Asal-usul Penetapan 25 Desember sebagai Hari NATAL
Asal-usul
Penetapan 25 Desember sebagai Hari NATAL
Sesungguhnya,
tidak seorang pun tahu kapan persisnya Yesus dari Nazaret dilahirkan ke dalam
dunia ini. Tidak ada suatu Akta Kelahiran zaman kuno yang menyatakan dan
membuktikan kapan dia dilahirkan. Tidak ada seorang saksi hidup yang bisa
ditanyai.
Berlainan
dari tuturan kisah-kisah kelahiran Yesus yang dapat dibaca dalam pasal-pasal
permulaan Injil Matius dan Injil Lukas, sebetulnya pada waktu Yesus dilahirkan,
bukan di Betlehem, tetapi di Nazaret, tidak banyak orang menaruh perhatian pada
peristiwa ini.

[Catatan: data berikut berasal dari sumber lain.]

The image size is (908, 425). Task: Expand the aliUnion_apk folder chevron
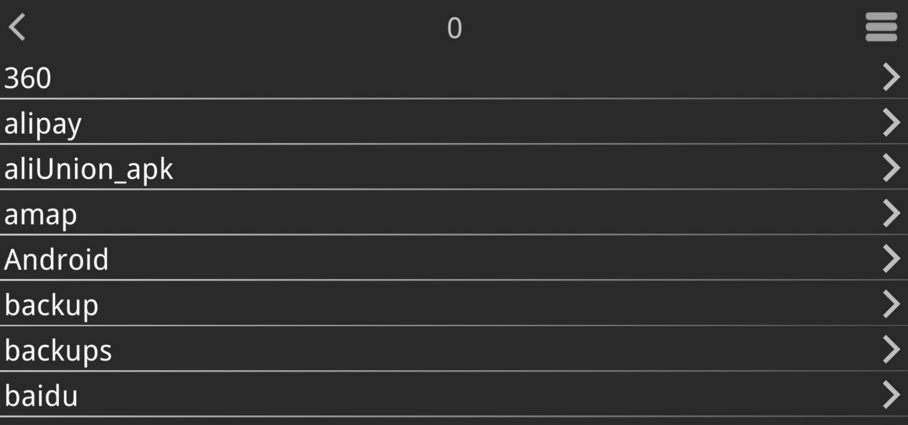coord(891,168)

Paling banyak, ya selain ayah dan ibunya, beberapa tetangganya
juga ikut sedikit disibukkan oleh kelahirannya ini, di sebuah kampung kecil di
provinsi Galilea, kampung Nazaret yang tidak penting.
Baru ketika
Yesus sesudah kematiannya diangkat menjadi sang Mesias Kristen agung oleh
gereja perdana, atau sudah dipuja dan disembah sebagai sang Anak Allah, Raja
Yahudi, dan Juruselamat, disusunlah kisah-kisah kelahirannya sebagai kelahiran
seorang besar yang luar biasa, seperti kita dapat baca dalam pasal-pasal awal
Injil Matius dan Injil Lukas (keduanya ditulis sekitar tahun 80-85 M). Penulis
Injil Kristen tertua intrakanonik, yakni Injil Markus (ditulis tahun 70 M),
sama sekali tidak memandang penting untuk menyusun sebuah kisah kelahiran
Yesus.
Dalam tuturan
penulis Injil Lukas, kelahiran Yesus diwartakan sebagai kelahiran seorang tokoh
Yahudi yang menjadi pesaing Kaisar Agustus, yang sama ilahi dan sama
berkuasanya, yang kelahiran keduanya ke dalam dunia merupakan “kabar baik”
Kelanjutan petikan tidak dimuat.